Here is a story of Brent Yonts Son
Complaint cites fraternity, businesses in fatality
By KRISTIN TAYLOR
Staff Writer
PADUCAH, Ky. - The son of the 62-year-old woman killed in a hit-and-run crash nearly a year ago claims in a new civil complaint that Harrison Yonts, Murray State's Lambda Chi Alpha fraternity and Nick's Family Sports Pub are responsible for his mother's death.
On behalf of Nadia Shaheen's estate, Abdalla El Bannan's attorneys filed the wrongful death lawsuit Tuesday in U.S. District Court. El Bannan, who is represented by Paducah attorney Jonathan Freed, Murray attorney Rick Lamkin and Birmingham, Mich., attorney Shereef Akeel, is seeking more than $75,000 in damages.

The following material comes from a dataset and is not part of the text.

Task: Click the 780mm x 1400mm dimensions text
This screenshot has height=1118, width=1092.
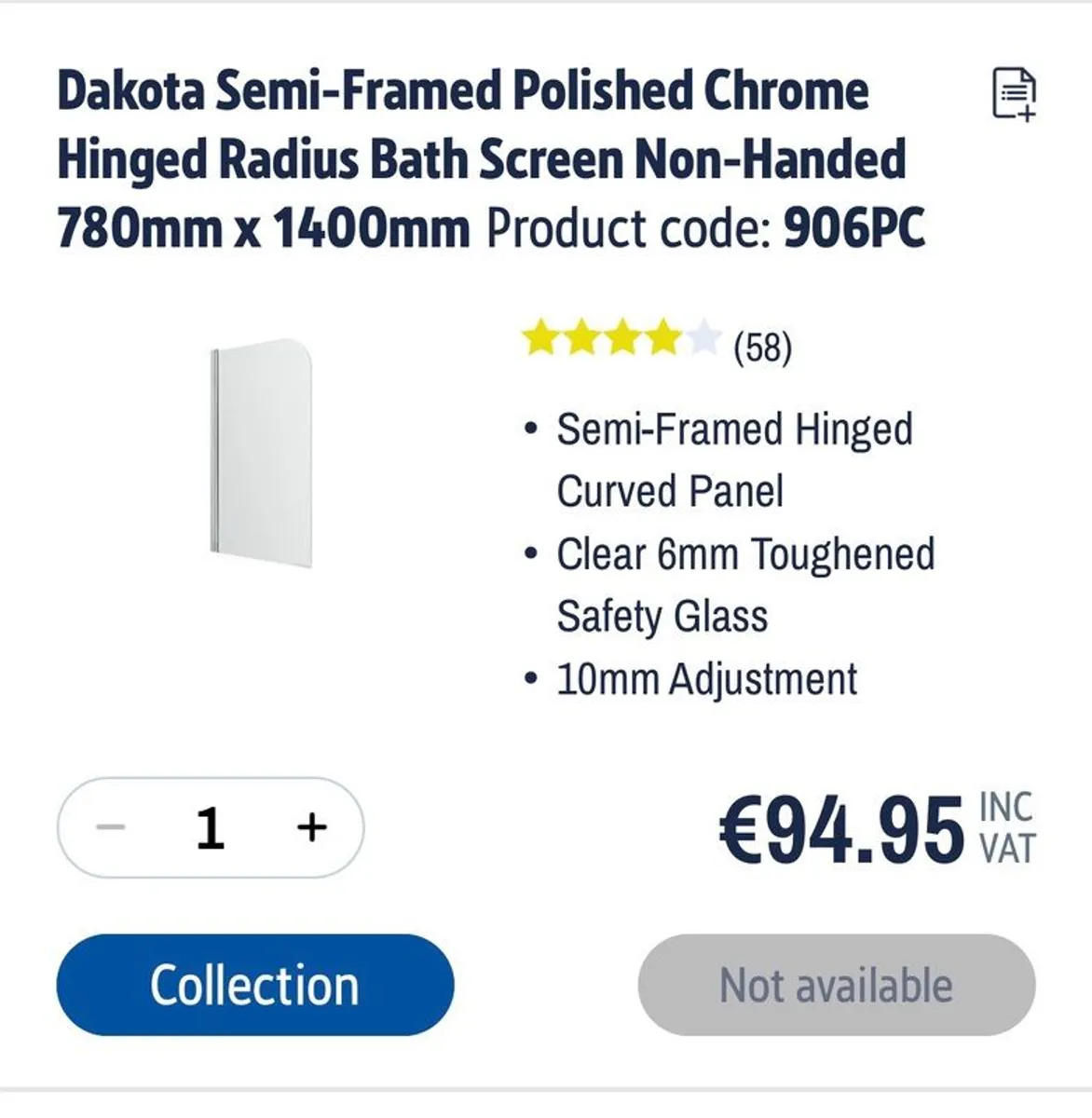Action: [x=263, y=228]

Yonts, who is now 21 and lives in Greenville, Ky., is accused of driving the vehicle that struck Shaheen, also a student at the time, as she was walking home from the Curris Center computer lab along Coldwater Road near Five Points.
Shaheen, an Egyptian resident who was enrolled in Murray State's Teaching English to Speakers of Other Languages program and was in the county on a student visa, died in the early morning hours of Nov. 11, 2005, from injuries sustained during a hit-and-run crash. Her body was discovered a few hours later.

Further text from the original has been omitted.